Open-Access: This article is an open-access article that was selected by an in-house editor and fully peer-reviewed by external reviewers. It is distributed in accordance with the Creative Commons Attribution NonCommercial (CC BY-NC 4.0) license, which permits others to distribute, remix, adapt, build upon this work non-commercially, and license their derivative works on different terms, provided the original work is properly cited and the use is non-commercial. See: http://creativecommons.org/Licenses/by-nc/4.0/

Corresponding author: Chao-Gang Fan, PhD, Chief Doctor, Department of General Surgery, The Affiliated BenQ Hospital of Nanjing Medical University, No. 71 Hexi Street, Jianye District, Nanjing 210002, Jiangsu Province, China. fancg2002@hotmail.com

Received: March 17, 2021
Peer-review started: March 17, 2021
First decision: April 4, 2021
Revised: April 13, 2021
Accepted: June 28, 2021
Article in press: June 28, 2021
Published online: August 16, 2021

Abstract

BACKGROUND

The FGFR signaling pathway is activated in multiple tumor types through gene amplifications, single base substitutions, or gene fusions. Novel FGFR gene fusions may represent candidate targets for the development of tyrosine kinase inhibitors.

CASE SUMMARY

Herein, we report a patient with colorectal cancer (CRC) harboring a novel FGFR2 fusion gene. A 59-year-old man felt discomfort in his right upper abdomen with loss of appetite for 6 mo. An abdominal computed tomography scan revealed the existence of a space-occupying lesion in the ascending colon. The pathological diagnosis was a poorly differentiated adenocarcinoma. Subsequent biopsy specimen was subjected to next-generation sequencing analysis, and a novel FGFR2-TSC22D1 fusion with complete kinase structure of FGFR2 protein was identified.

CONCLUSION

We report the first case of CRC harboring FGFR2-TSC22D1, which enriches the FGFR2 fusion spectrum. FGFR2 inhibitors might be effective in the later treatment for this patient.
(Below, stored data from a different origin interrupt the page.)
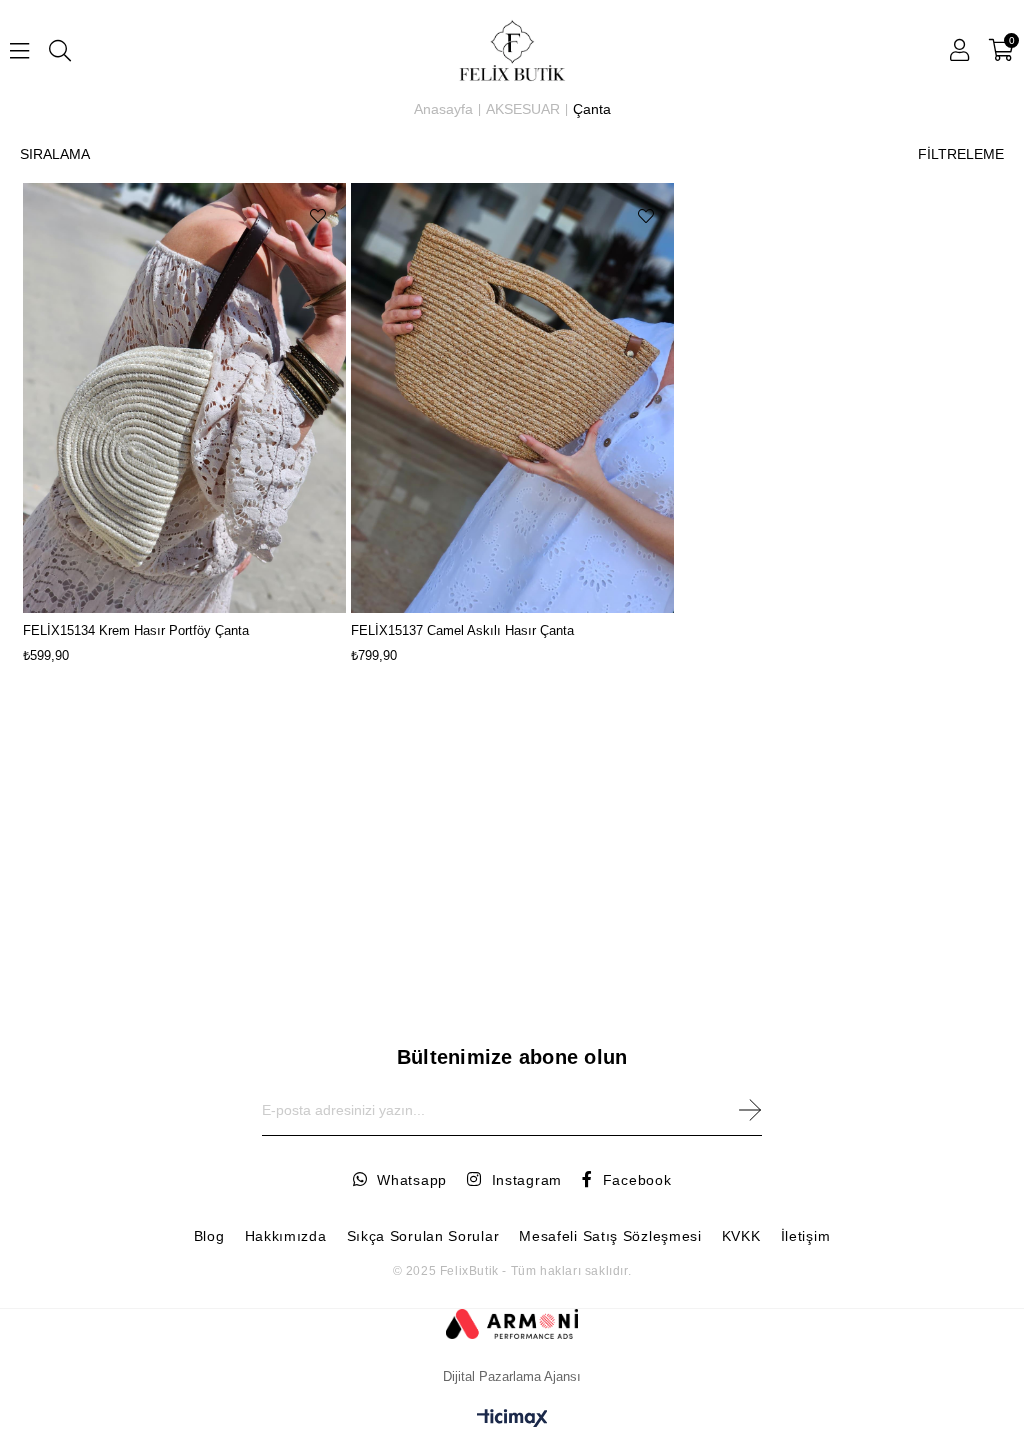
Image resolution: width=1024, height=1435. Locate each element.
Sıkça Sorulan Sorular (423, 1236)
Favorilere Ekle (318, 215)
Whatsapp (412, 1180)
Keywords: FGFR2-TSC22D1, Colorectal cancer, Next-generation sequencing, Case report

Core Tip: A colorectal cancer patient had a novel FGFR2-TSC22D1 fusion which included exons 1-17 of FGFR2 and exons 3 of TSC22D1. This fusion contains FGFR2 kinase domain and coil coiled domains encoded by TSC22D1 exon 3, which might induce oncogenesis. Our case enriches the FGFR2 fusion spectrum. We believe that these novel findings have important implications in the strategy development of therapy for colorectal cancer.